(DATA SHOWN begins)

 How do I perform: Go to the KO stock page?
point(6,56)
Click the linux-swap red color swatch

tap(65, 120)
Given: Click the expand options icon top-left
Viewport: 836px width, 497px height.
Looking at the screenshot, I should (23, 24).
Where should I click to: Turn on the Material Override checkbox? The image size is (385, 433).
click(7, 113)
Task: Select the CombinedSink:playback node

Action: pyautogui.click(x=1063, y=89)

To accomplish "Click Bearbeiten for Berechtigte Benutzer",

(DATA SHOWN ends)
(DATA SHOWN begins)

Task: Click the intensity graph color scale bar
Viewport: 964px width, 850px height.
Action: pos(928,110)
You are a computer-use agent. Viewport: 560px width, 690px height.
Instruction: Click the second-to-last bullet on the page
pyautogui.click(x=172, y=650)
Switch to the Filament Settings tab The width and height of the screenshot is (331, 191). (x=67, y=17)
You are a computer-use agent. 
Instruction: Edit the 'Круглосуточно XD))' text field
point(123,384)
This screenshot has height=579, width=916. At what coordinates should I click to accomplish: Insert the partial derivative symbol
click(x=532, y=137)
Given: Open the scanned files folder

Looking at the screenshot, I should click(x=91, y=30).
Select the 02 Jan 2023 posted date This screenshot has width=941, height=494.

(DATA SHOWN ends)
(DATA SHOWN begins)

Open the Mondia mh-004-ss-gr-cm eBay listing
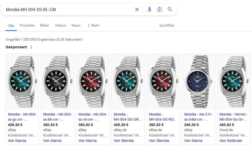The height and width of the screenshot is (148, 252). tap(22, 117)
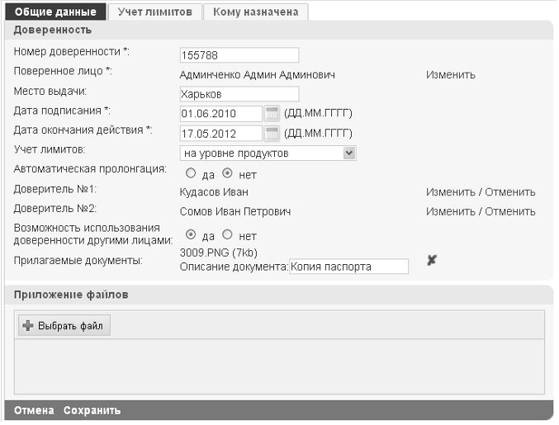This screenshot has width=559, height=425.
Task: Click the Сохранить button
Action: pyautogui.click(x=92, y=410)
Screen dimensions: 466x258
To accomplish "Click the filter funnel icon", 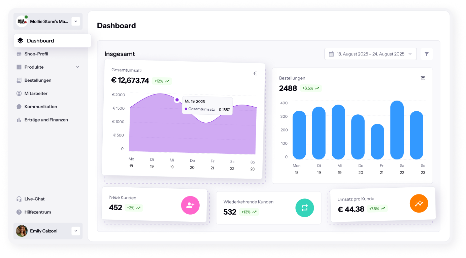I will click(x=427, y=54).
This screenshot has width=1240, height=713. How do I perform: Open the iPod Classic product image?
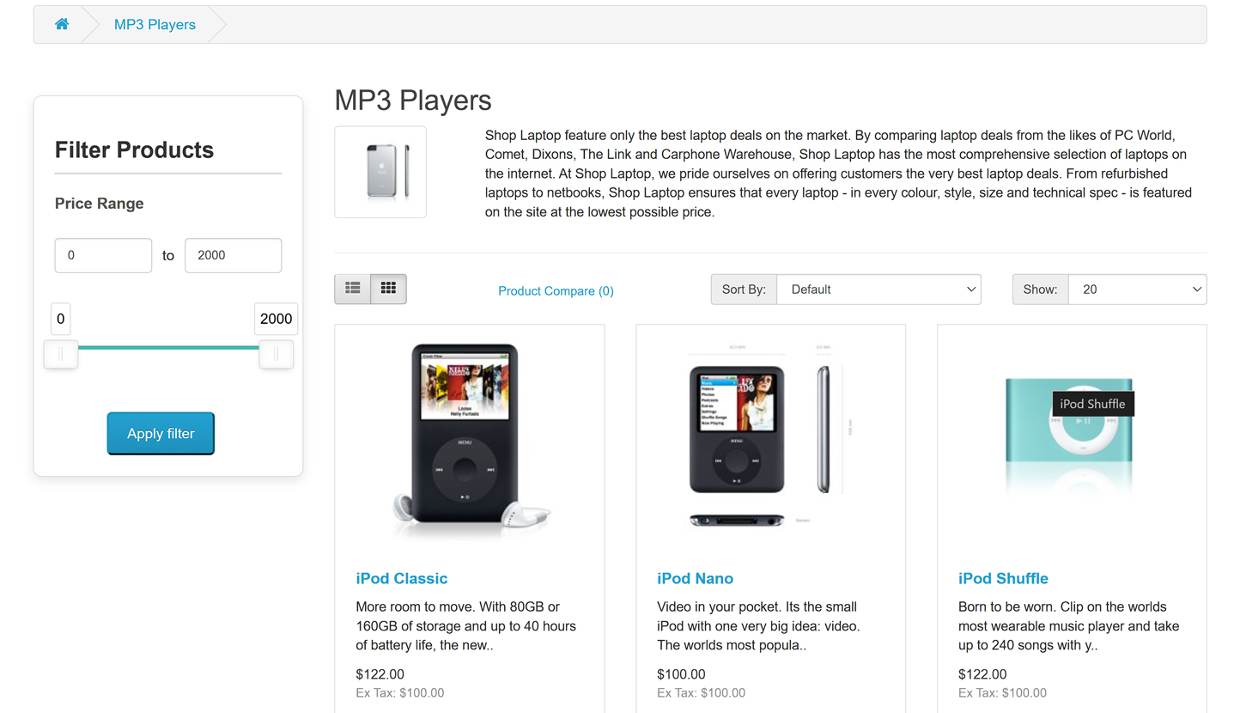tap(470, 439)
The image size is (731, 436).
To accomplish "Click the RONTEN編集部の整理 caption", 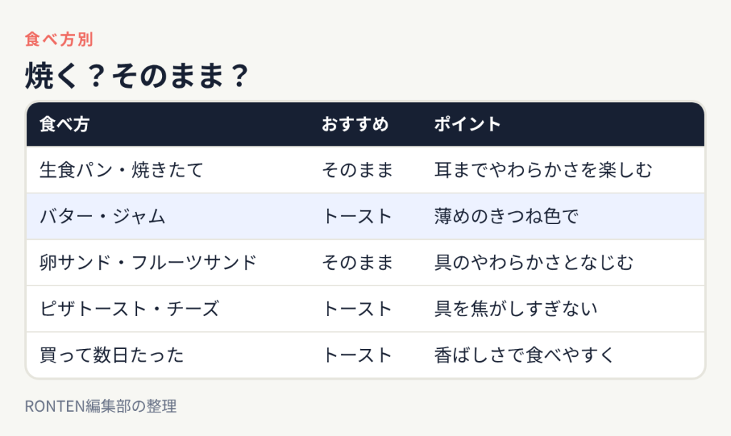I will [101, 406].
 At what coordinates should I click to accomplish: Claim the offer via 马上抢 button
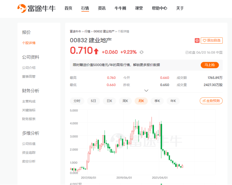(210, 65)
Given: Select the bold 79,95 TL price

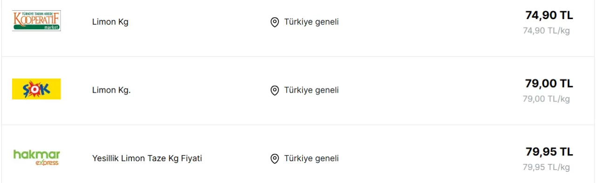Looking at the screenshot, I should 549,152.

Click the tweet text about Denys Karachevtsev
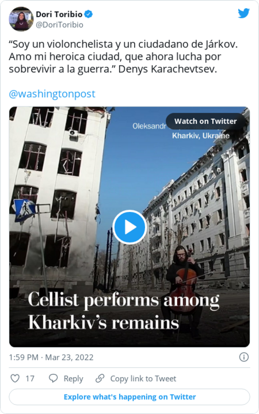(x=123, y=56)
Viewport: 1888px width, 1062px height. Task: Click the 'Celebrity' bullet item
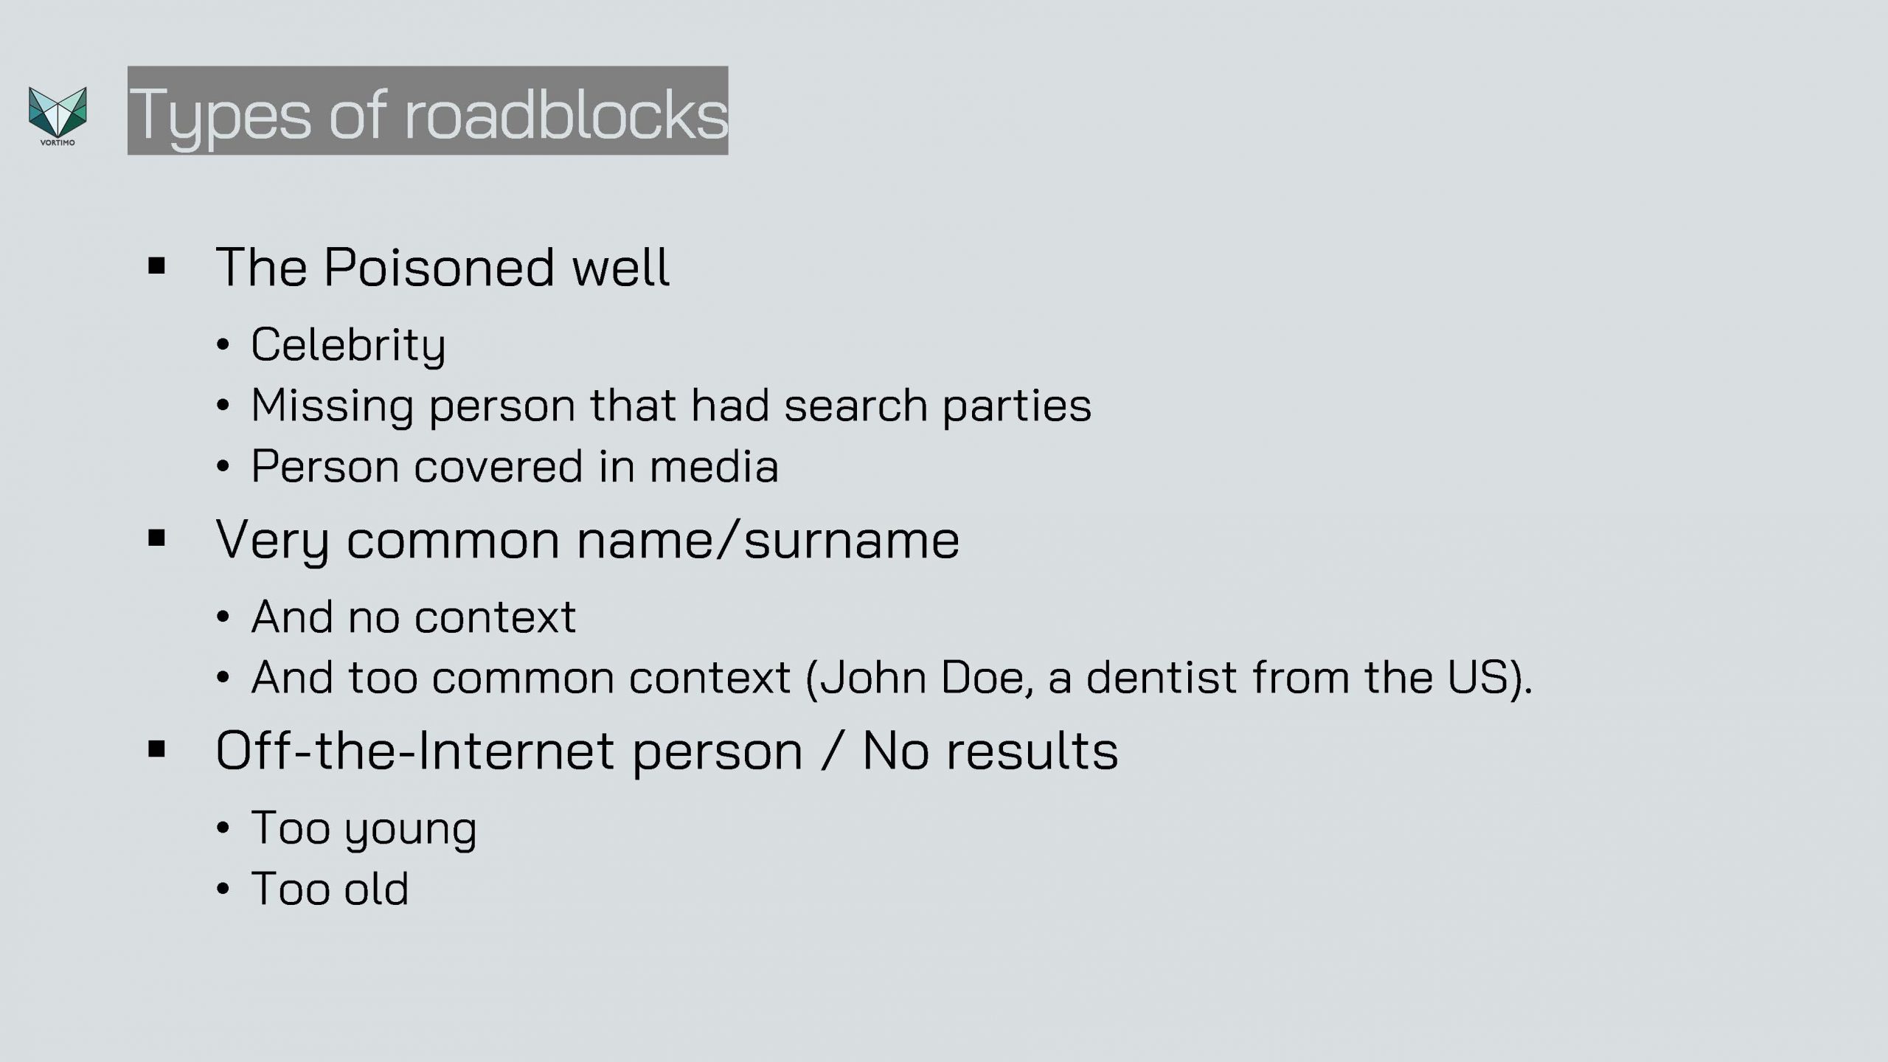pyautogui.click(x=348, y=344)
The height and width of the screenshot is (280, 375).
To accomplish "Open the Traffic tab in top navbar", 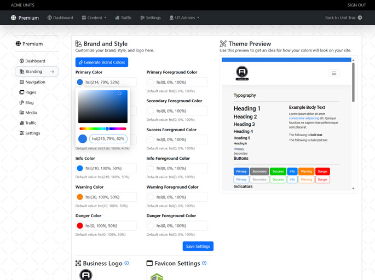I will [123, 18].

(DATA SHOWN ends)

TASK DESCRIPTION:
Reproduce, character for character, only the lines of the preceding data that start at the line with "Instruction: Edit the" and end at the line with "Select the 02", both included.

EXERCISE OUTPUT:
Instruction: Edit the 'Круглосуточно XD))' text field
point(123,384)
This screenshot has height=579, width=916. At what coordinates should I click to accomplish: Insert the partial derivative symbol
click(x=532, y=137)
Given: Open the scanned files folder

Looking at the screenshot, I should click(x=91, y=30).
Select the 02 Jan 2023 posted date This screenshot has width=941, height=494.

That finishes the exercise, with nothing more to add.